[Provided passage]

+++

Last week, Kentucky law enforcement agents arrested more than 300 people and are pursuing 200 more in one of the largest drug busts in the state's history. It was an unprecedented attack on traffickers who bring pills from out of state to feed the region's debilitating drug problem. According to law enforcement, people getting their drugs from out of state to avoid being identified by the KASPER program.
In part, the backroom battles over funding the competing programs boil down to philosophical differences.
Rogers' program offers states a greater degree of autonomy in sharing information and prescription data with other states. It's currently developing a system for states to exchange prescription information with each other. The Justice Department, which sponsors the Rogers grant program, believes the size and cost of a national database like NASPER may be prohibitive.
Critics accuse Rogers of blocking NASPER funding to ensure that the program named for him has no competition.
Rogers "has personally blocked the funding of NASPER because his fear is if this program gets funded his funding will stop," said David Kloth, a member of the Association of Interventional Pain Medicine, which originally pushed for NASPER's passage. "Here's a perfect example of one legislator worried about his legacy rather than what's best for everyone."
Still, law enforcement worries that the lack of a national tracking system will continue to hamper efforts to halt interstate trafficking. Currently, monitoring systems vary from state to state, are not linked and have different rules. Some states have no system.

+++

[Work instructions]
1) In the passage on prescription monitoring, how many people did Kentucky law enforcement agents arrest in the drug bust?
2) Using the passage on prescription monitoring, explain in one to three sentences why David Kloth says Rogers has blocked NASPER funding.
3) Translate this sentence from the passage on prescription monitoring into Spanish: "Currently, monitoring systems vary from state to state, are not linked and have different rules."
The items that come next are separate material, unrelated to the passage on prescription monitoring.

[Given information]

+++

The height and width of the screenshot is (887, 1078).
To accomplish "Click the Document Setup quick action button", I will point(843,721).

+++

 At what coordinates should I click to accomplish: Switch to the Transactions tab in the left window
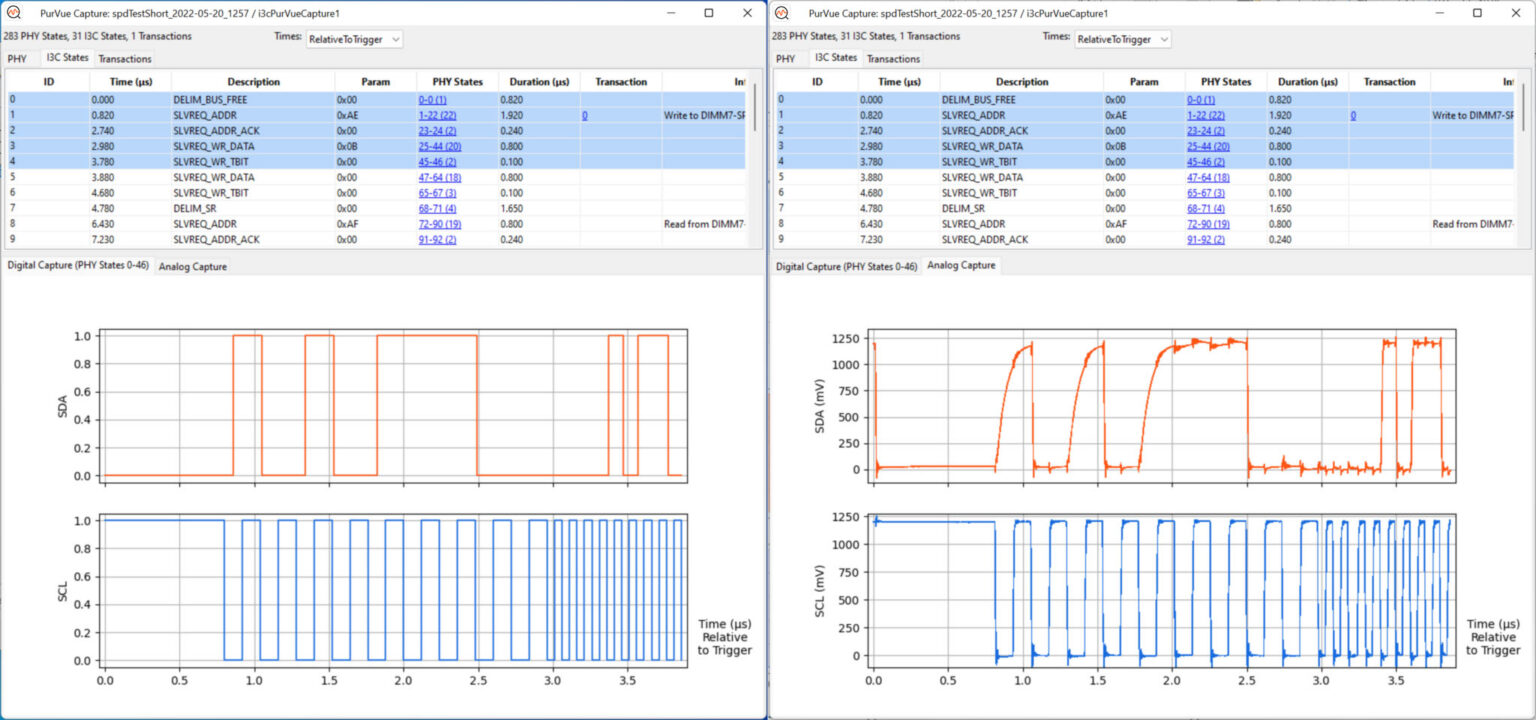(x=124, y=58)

+++

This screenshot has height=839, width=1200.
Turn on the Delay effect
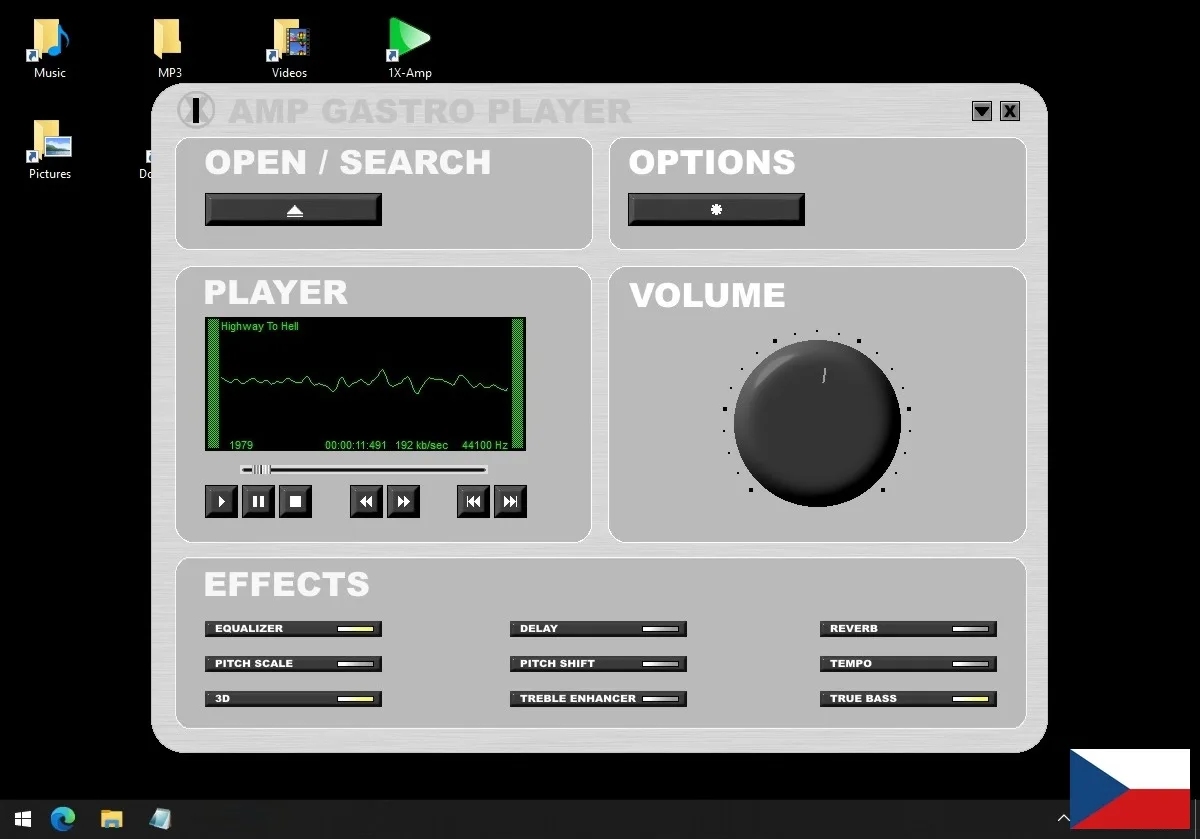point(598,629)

+++

[Responses to the tasks]
1) More than 300 people.

2) Kloth says Rogers fears that if NASPER is funded, funding for his own program will stop. Kloth calls this a legislator worrying about his legacy rather than about what is best for everyone.

3) Actualmente, los sistemas de monitoreo varían de un estado a otro, no están vinculados y tienen reglas diferentes.